(Collected data)

******************************

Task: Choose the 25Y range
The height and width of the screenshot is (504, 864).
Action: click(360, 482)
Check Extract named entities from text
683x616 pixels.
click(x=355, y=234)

******************************

All of the data must be set down again exactly.

# [Solution for this task]
Task: Choose the 25Y range
The height and width of the screenshot is (504, 864).
Action: click(360, 482)
Check Extract named entities from text
683x616 pixels.
click(x=355, y=234)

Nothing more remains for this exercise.